* **Text passage**
........

Travis Joseph Rodgers
Once more Love stirs me up, the limb-loosener,
a creature bitter-sweet, baffling.
-Gillian Spraggs's translation of Sappho's Fragment 130
What is love? Haddaway were hardly the first philosophers to ask that question. Around 370 BCE, Plato’s Socrates asked it in his Phaedrus and Symposium, two dialogues on love. Close to a century earlier, Empedocles had pitted love against strife as the two fundamental forces in the universe. Aristotle likewise wrote on friendship, the Romans developed a notion of friendship called amicitia, and St. Augustine developed a notion called the ordo amoris, the order of love. In short, philosophical treatments in the Western canon date back approximately 2500 years. To treat all these ideas would be to shortchange the ideas. Instead, I’ll pick up some interesting threads as we work through this chapter.
Love vs. Strife
Love (philotes), as Empedocles discusses it, is a unifying force; it opposes Strife (McKirahan, 14.58). Love, in this sense, is an attraction, and organizing principle. Strife separates and causes differences. It’s the interplay between these two forces that gives the universe (kosmos) its structure. It’s why we see similarities among the varieties. It’s worth noting that Empedocles offers these principles as much as principles of physics as of human psychology.

........

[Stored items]
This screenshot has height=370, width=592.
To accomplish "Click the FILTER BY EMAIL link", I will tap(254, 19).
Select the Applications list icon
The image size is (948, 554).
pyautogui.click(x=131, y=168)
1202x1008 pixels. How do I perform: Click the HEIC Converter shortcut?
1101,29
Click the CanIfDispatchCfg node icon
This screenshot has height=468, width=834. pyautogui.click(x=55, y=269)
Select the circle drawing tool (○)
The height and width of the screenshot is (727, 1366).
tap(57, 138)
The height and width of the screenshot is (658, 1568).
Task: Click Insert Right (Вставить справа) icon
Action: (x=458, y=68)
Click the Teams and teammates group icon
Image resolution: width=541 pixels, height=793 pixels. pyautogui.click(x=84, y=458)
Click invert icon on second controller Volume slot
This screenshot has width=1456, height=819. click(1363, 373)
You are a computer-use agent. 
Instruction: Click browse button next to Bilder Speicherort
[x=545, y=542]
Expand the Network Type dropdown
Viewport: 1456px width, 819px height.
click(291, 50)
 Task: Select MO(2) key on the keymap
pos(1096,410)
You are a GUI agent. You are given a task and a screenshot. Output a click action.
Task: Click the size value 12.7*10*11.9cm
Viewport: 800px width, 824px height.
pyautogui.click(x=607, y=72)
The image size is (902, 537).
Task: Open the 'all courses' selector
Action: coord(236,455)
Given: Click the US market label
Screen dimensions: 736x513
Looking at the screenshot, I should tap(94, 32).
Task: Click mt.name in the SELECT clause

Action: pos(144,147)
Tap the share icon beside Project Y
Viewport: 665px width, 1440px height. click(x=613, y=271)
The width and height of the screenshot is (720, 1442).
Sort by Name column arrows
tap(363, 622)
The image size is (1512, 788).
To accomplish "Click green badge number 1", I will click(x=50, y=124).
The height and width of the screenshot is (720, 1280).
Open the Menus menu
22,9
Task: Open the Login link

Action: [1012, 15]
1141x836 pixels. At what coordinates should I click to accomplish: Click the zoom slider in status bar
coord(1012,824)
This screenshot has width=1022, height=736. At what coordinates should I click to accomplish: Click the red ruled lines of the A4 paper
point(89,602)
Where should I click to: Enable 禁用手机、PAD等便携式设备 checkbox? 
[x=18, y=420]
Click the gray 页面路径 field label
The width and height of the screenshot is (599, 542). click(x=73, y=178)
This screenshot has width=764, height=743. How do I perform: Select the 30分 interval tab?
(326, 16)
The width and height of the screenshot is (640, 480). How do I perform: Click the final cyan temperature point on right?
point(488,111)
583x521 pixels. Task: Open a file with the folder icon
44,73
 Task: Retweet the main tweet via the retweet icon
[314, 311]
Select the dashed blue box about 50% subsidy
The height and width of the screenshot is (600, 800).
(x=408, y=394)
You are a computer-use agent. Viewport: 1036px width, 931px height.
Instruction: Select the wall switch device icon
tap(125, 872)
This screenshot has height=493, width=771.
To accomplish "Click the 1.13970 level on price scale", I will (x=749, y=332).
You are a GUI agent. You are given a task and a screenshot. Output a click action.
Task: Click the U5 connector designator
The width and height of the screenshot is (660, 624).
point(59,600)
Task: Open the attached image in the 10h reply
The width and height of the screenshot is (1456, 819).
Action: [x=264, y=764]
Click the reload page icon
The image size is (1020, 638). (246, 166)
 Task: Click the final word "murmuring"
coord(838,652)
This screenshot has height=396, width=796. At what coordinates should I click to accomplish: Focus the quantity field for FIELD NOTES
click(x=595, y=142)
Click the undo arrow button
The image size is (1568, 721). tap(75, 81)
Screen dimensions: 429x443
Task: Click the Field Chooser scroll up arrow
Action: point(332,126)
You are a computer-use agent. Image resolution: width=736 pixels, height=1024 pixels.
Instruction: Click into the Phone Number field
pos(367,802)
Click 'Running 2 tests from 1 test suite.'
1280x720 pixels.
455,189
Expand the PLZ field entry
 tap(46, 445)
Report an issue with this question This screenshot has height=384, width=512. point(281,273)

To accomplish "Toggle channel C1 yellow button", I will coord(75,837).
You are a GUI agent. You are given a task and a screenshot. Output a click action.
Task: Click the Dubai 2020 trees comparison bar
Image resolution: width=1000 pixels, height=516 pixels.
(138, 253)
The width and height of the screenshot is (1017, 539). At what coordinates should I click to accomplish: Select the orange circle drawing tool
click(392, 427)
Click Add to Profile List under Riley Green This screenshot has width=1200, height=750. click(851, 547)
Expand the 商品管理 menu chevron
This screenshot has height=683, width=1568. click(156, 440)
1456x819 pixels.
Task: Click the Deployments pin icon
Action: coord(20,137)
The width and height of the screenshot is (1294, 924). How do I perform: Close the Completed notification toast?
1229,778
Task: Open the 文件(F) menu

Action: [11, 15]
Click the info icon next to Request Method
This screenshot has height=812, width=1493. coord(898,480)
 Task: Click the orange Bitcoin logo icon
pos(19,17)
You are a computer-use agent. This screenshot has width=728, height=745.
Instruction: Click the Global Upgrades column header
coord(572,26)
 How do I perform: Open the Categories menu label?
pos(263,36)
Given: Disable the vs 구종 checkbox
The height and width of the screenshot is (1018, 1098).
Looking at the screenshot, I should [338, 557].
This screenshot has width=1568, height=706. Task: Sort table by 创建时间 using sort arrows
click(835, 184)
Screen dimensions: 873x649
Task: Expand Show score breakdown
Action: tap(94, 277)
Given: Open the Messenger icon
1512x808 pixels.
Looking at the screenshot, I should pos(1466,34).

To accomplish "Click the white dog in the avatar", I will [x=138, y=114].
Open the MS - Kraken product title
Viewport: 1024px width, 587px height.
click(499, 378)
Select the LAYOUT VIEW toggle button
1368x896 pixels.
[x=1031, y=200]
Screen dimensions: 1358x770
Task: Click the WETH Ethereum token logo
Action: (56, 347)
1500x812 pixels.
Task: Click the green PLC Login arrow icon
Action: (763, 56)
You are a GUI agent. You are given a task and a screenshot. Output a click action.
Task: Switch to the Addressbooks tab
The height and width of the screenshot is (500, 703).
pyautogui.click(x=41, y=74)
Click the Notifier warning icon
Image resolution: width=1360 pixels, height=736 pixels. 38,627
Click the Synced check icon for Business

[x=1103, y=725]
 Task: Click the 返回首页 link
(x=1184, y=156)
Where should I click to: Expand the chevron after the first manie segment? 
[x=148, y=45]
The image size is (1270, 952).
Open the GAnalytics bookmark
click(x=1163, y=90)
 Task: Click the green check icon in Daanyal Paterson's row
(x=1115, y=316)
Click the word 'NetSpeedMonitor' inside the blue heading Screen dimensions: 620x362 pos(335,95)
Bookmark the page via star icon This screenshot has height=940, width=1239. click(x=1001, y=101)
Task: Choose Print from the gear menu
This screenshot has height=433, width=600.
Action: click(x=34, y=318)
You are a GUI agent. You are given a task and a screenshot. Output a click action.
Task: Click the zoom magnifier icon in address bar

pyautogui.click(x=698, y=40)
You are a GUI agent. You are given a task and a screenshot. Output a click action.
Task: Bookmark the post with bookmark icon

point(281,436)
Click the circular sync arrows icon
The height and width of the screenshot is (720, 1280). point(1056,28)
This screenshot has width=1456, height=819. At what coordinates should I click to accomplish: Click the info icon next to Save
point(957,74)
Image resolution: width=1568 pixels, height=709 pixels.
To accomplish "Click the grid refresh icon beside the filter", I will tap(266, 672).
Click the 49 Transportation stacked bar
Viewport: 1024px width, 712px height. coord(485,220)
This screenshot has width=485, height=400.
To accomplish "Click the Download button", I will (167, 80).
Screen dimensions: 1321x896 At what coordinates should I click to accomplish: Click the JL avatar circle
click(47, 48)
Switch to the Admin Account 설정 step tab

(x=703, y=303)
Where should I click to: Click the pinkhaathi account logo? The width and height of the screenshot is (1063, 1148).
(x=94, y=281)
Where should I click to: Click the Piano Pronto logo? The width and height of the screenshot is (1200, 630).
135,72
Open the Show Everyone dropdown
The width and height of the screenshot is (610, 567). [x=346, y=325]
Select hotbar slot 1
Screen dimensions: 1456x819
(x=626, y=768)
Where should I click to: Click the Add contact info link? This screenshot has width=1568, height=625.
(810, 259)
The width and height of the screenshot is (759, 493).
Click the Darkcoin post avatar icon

........

* **What to work on**
Decide whether each statement below agrees with the text on love, answering yes or no and quoting the deciding words from the text: (a) Empedocles presents Love as a unifying force. (b) Strife, as described in the text, brings things together. (c) Socrates asks what love is in Plato's Symposium.

* **Solution**
(a) Yes: "Love (philotes), as Empedocles discusses it, is a unifying force"
(b) No: "Strife separates and causes differences."
(c) Yes: "Plato’s Socrates asked it in his Phaedrus and Symposium"